Deciding how to spend your summer vacation months is often a daunting task. For some, the decision is hardly their own, but for the vast majority, the expression “summer plans” can represent a multitude of possibilities – very few actually consist of the care-free motif that the summer months would seem to convey.

Some want money – well everyone wants money, so allow me to rephrase. Some need money, as in money to pay for their tuition (which has now eclipsed the price of a new 2007 M-class Mercedes SUV).

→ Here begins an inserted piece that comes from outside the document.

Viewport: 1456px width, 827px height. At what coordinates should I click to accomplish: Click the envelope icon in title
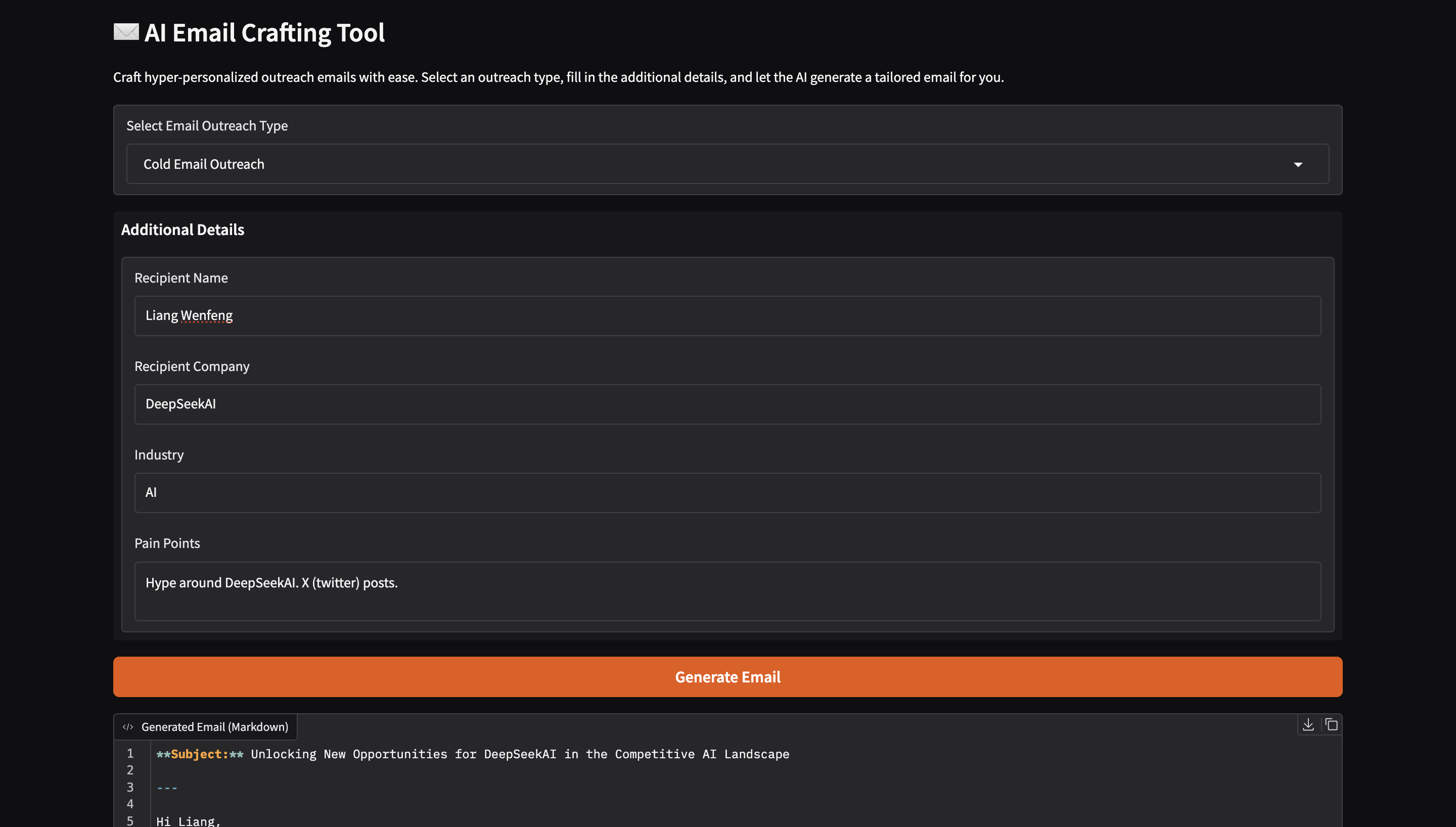click(x=126, y=32)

Naturally, everyone has their own individual motivation for making money. When I started working over the summer, my plan was to make enough money to throw myself a second Bar Mitzvah for the purpose of uninviting all of the people I originally invited to my Bar Mitzvah who didn’t invite me to theirs in return. My obvious mistake was sending the invitations through Facebook where I got 153 e-maybes and only 2 e-yeses. Needless to say, my parents were the only ones who showed up. After that blunder, I resorted to my backup plan: to buy a lobster that I could train as a pet. I should have known that this idea wasn’t going to fly with my dad, who misunderstood my intentions of purchasing a live lobster and reminded me that shellfish were not kosher.

On the other hand, it is hardly uncommon for the prospect of short term prosperity to take a backseat to the prospect of greater future prosperity, something epitomized by “the summer internship.”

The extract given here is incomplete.